> Task to complete
Swap "right axis" for "price axis" throughout the records and write them out again with nothing else changed, leaving out the pictures.

> Data shown
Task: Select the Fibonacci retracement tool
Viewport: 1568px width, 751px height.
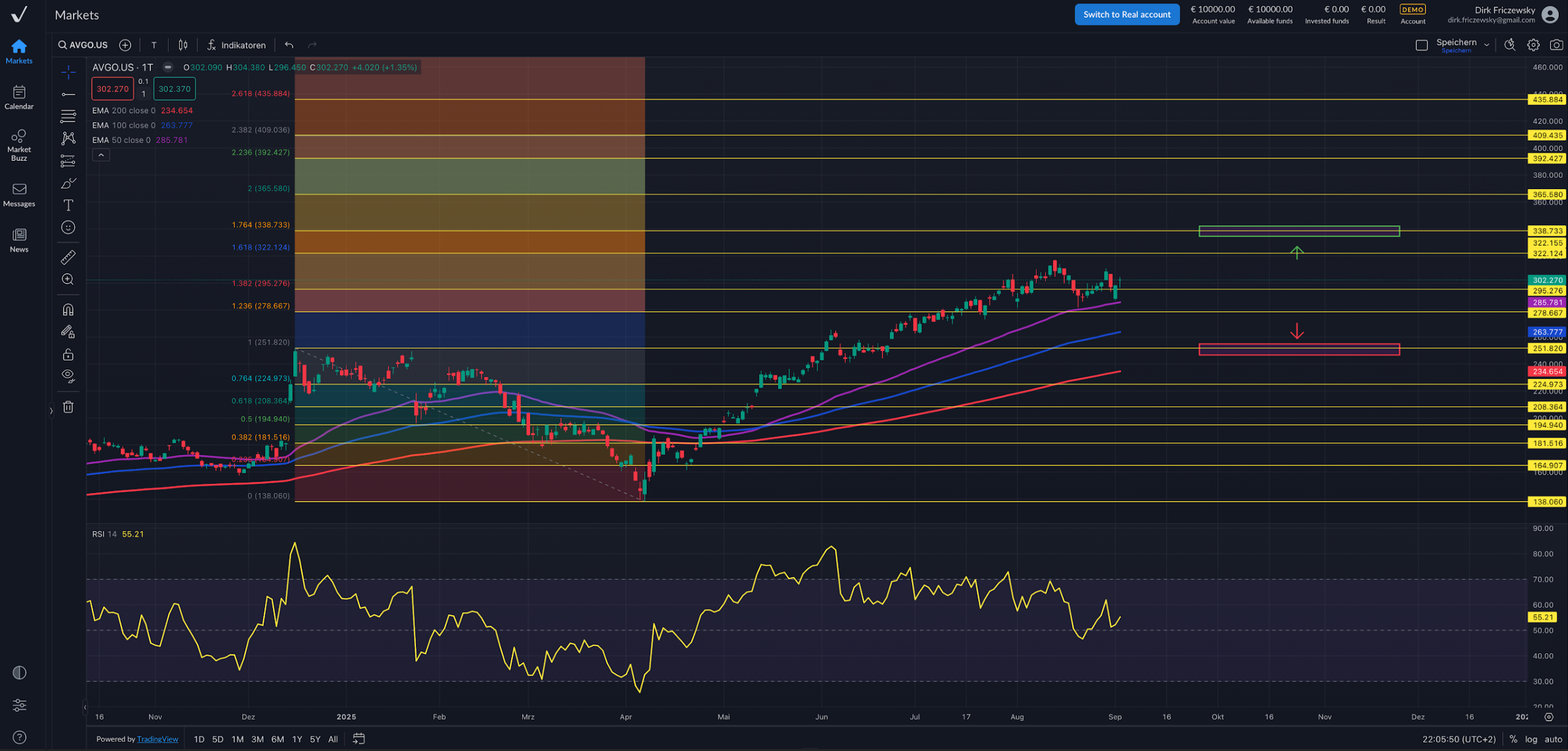Action: pos(68,117)
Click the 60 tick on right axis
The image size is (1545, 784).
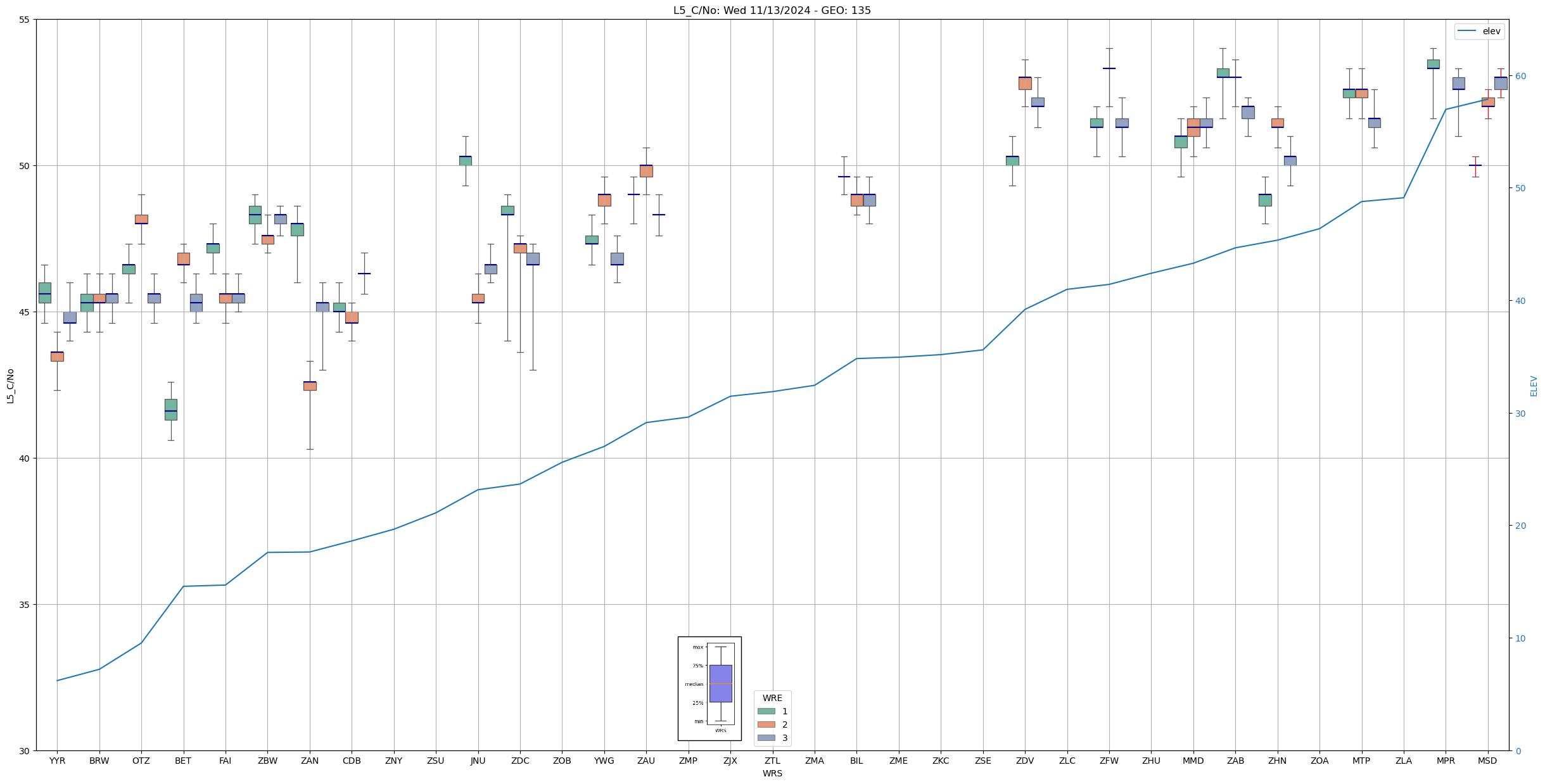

> Answer for this exercise
Task: Select the Fibonacci retracement tool
Viewport: 1568px width, 751px height.
Action: pos(68,117)
Click the 60 tick on price axis
The image size is (1545, 784).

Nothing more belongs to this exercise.